Amazon's humanoid warehouse robots will eventually cost only $3 per hour to operate. That won't calm workers' fears of being replaced.

Amazon has initiated testing of a new robot in its warehouse operations called Digit, a humanoid bipedal robot with a turquoise torso and friendly eyes, developed by Agility Robotics. This investment is part of Amazon's Industrial Innovation Fund and represents the company's latest addition of warehouse robots in recent years. Unlike previous cart-shaped or robotic arm robots, Digit has a more human-like form.

Currently, Digit costs about $10 to $12 an hour to operate, but it is projected that this cost will decrease to $2 to $3 an hour plus overhead software costs as production scales up. According to Agility Robotics CEO Damion Shelton, Digit is not intended to replace human workers but rather to collaborate with them. Despite this, the humanoid appearance of Digit may still stoke concerns among workers about potential job replacement.  

Amazon Digit robot
Digit is designed to operate alongside human employees. 

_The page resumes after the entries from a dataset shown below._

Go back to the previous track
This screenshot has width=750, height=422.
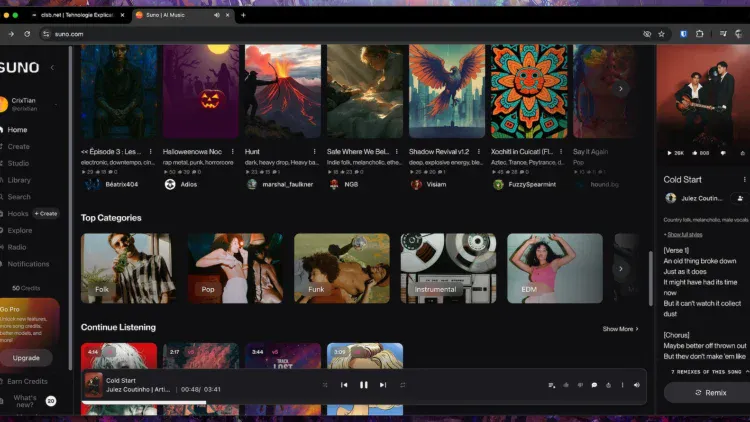[344, 384]
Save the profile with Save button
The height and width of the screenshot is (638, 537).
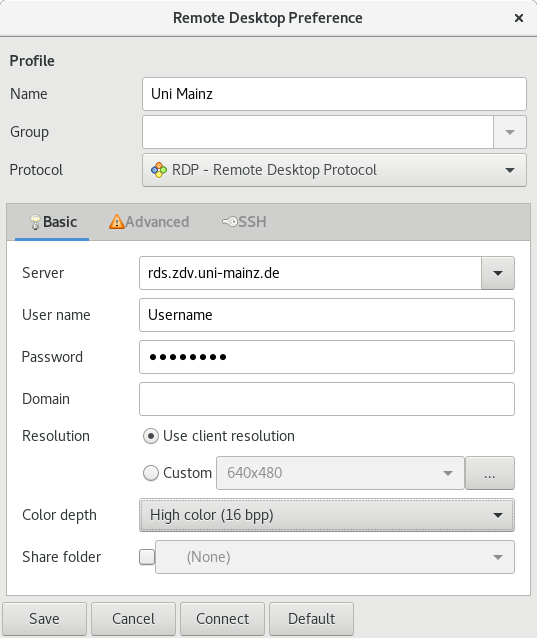(44, 619)
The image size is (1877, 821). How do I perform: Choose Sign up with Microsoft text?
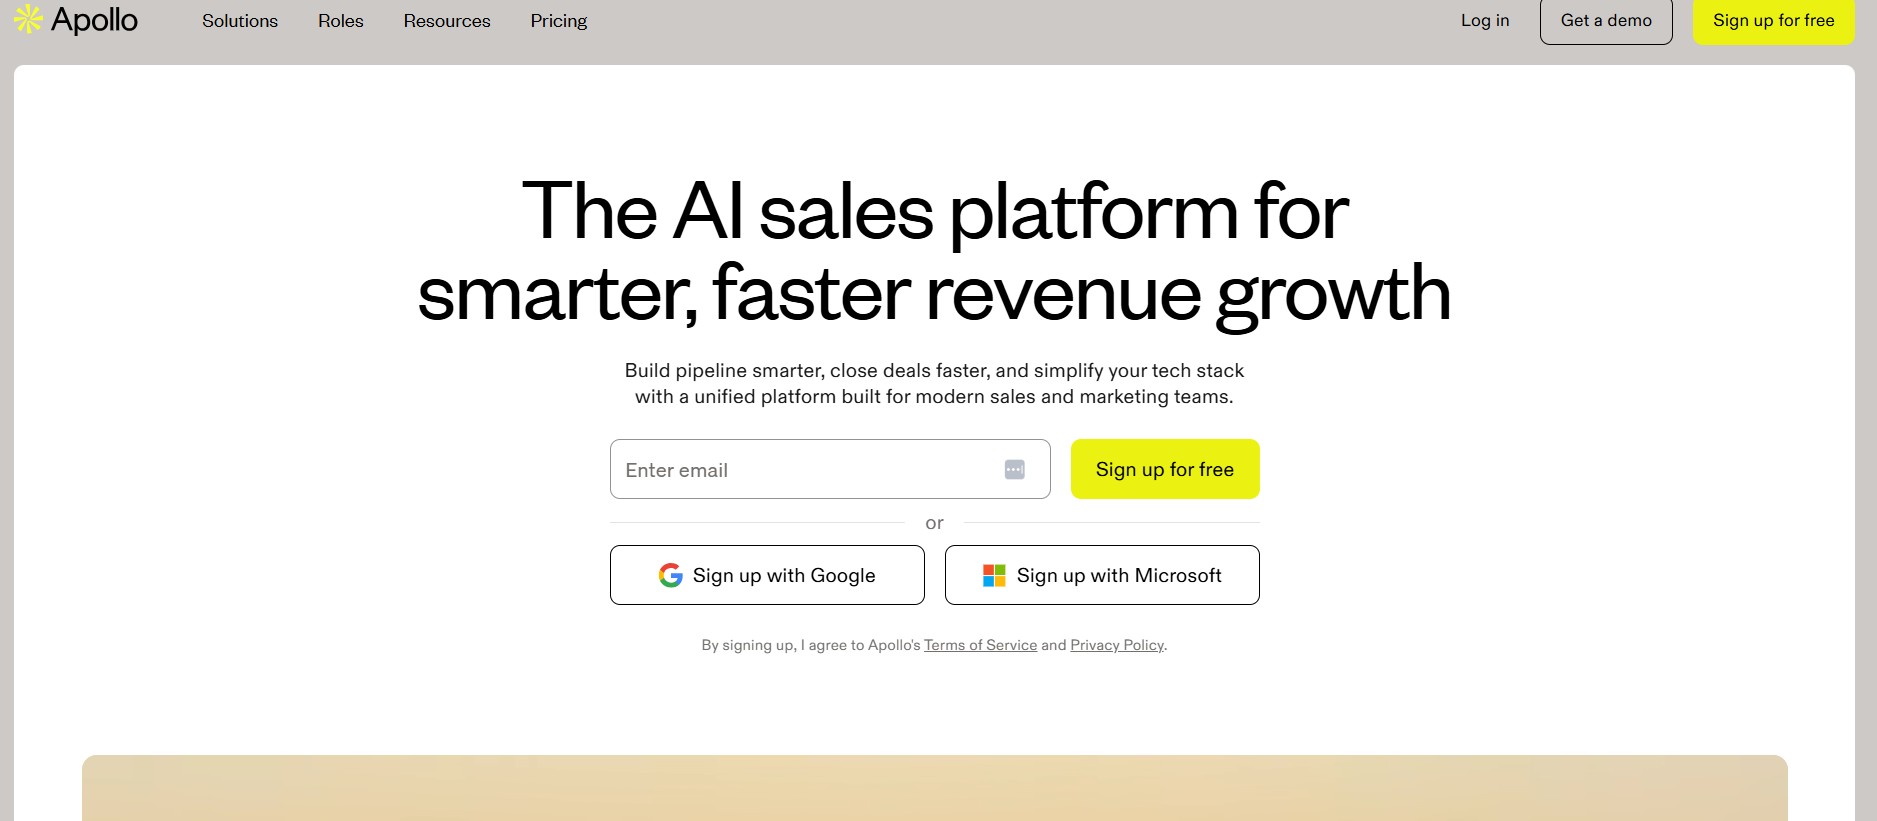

Amazon has been building up its robot fleet for years. It had 45,000 robots across 20 fulfillment centers back in 2017, Insider previously reported, and now says it has "750,000 robots working collaboratively with our employees."

In June 2021, the company introduced a fleet of four robots named after characters from "Sesame Street" and "The Muppets," — Bert, Ernie, Scooter, and Kermit. A year later, Amazon introduced Proteus, a fully autonomous warehouse robot that it said would operate alongside human employees, unlike its regular robots that only operate in a caged area away from human workers. In November 2022, Amazon introduced Sparrow, a picking robot arm with a suction cup hand that's meant for handling individual items in the warehouse inventory.

Unlike the company's other warehouse robots, Amazon says Digit is better designed to operate in spaces designed for humans. 

"Digit can move, grasp, and handle items in spaces and corners of warehouses in novel ways," Amazon said in an announcement on its website. "Our initial use for this technology will be to help employees with tote recycling, a highly repetitive process of picking up and moving empty totes once inventory has been completely picked out of them."

Digit robot
Digit was created by Agility Robotics, which Amazon has invested in. 
Agility Robotics

Amazon has often promoted its robots as a way to improve employee safety and experience.

"We are passionate about technology that makes the work experience of our employees safer, easier, and less repetitive," Amazon says on its website. "Doing so gives our employees the time and opportunity to take a step back, look at how orders are moving through our sites, and find new ways to delight and serve our customers."

But as the company builds out its fleet of robots, it's impossible to ignore the elephant in the room: Is the company doing so to eventually reduce its reliance on a human workforce?

Workers were already worried when the Sparrow arm robot was rolled out last year — one warehouse worker told Insider that it "will take my job" after reading Amazon's description of the robot. In community forums, warehouse workers discussed the possibility that Sparrow might result in empty warehouses, with only small teams of human employees to repair the robots. Amazon has pushed back on these concerns, saying that its robots will only create new categories of jobs within the company.

And it's still not clear whether robots will truly improve worker safety. One whistleblower report in 2020 from investigative journalism site Reveal included leaked internal data that showed that Amazon's robotic warehouses had higher injury rates than warehouses that don't use robots — Amazon strongly refuted the report at the time, saying that the reporter was "misinterpreting data."

"Company data shows that, in 2022, recordable incident rates and lost-time incident rates were 15% and 18% lower, respectively, at Amazon Robotics sites than non-robotics sites," Amazon says on its website.